== EXCERPTED TEXT

Better Than Chocolate is a 1999 Canadian romantic comedy film shot in Vancouver and directed by Anne Wheeler.

Plot

Maggie (Karyn Dwyer) has moved out on her own and has started a relationship with Kim (Christina Cox). Maggie's mother Lila (Wendy Crewson) and brother are forced to move into her loft sublet with her, but unaware that she is a lesbian. Maggie's freedom is compromised, and she believes she must keep her blossoming affair a secret. The clandestine romance introduces Maggie's family to a host of new experiences, many of which are "better than chocolate". The story features Judy, a friend of Maggie's who is a transgender woman. Judy develops a friendship with Maggie's Mom and helps her to repair her relationship with her daughter. Judy's love interest is Frances, owner of the book shop in which Maggie works and purveyor of LGBT literature.

Cast
 Karyn Dwyer as Maggie
 Christina Cox as Kim
 Peter Outerbridge as Judy
 Ann-Marie MacDonald as Frances
 Wendy Crewson as Lila, Maggie's Mom
 Kevin Mundy as Paul, Maggie's Brother
 Marya Delver as Carla
 Tony Nappo as Tony
 Jay Brazeau as Mr. Marcus
 Beatrice Zeilinger as Bernice
 Veena Sood as Religious Zealot

Background 
The film was created with a budget of $1.6 million. It was co-produced by Peggy Thompson and Sharon McGowan.

The film takes its name from a lyric in Sarah McLachlan's song "Ice Cream", "Your love is better than chocolate". Veena Sood, the sister of McLachlan's then-husband Ashwin Sood, has a small role in the film as a religious protester.

====

◆ GOAL A ◆
Summarize the text on the film Better Than Chocolate in two sentences.
◆ GOAL B ◆
Duplicate everything in the listing from the line containing "You are a GUI" down to the line containing "point(43,487)", with both of those lines included.
The text and the listing that follows it have no connection to each other.

== TASK MATERIAL

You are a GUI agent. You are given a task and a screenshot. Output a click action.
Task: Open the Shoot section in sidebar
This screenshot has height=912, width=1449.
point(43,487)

====
== TASK MATERIAL

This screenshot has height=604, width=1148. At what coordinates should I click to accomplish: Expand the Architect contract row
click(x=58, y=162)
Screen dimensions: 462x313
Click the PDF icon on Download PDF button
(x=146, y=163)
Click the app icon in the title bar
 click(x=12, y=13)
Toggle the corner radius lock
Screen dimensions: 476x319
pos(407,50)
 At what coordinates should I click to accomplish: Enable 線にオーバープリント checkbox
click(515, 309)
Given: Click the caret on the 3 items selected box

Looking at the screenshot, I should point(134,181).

====
== TASK MATERIAL

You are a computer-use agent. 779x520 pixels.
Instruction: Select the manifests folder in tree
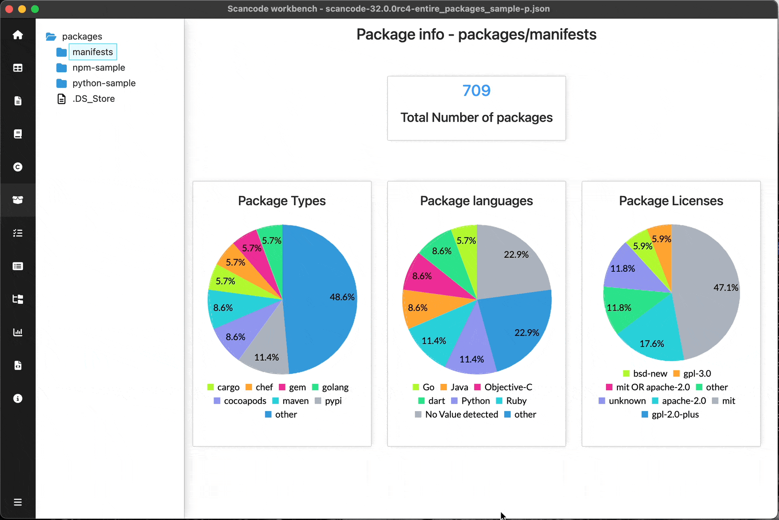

====

◆ TASK RESULT A ◆
Better Than Chocolate is a 1999 Canadian romantic comedy, shot in Vancouver and directed by Anne Wheeler. In it, Maggie feels she must keep her new relationship with Kim a secret after her mother and brother move into her loft sublet, unaware that she is a lesbian.

◆ TASK RESULT B ◆
You are a GUI agent. You are given a task and a screenshot. Output a click action.
Task: Open the Shoot section in sidebar
This screenshot has height=912, width=1449.
point(43,487)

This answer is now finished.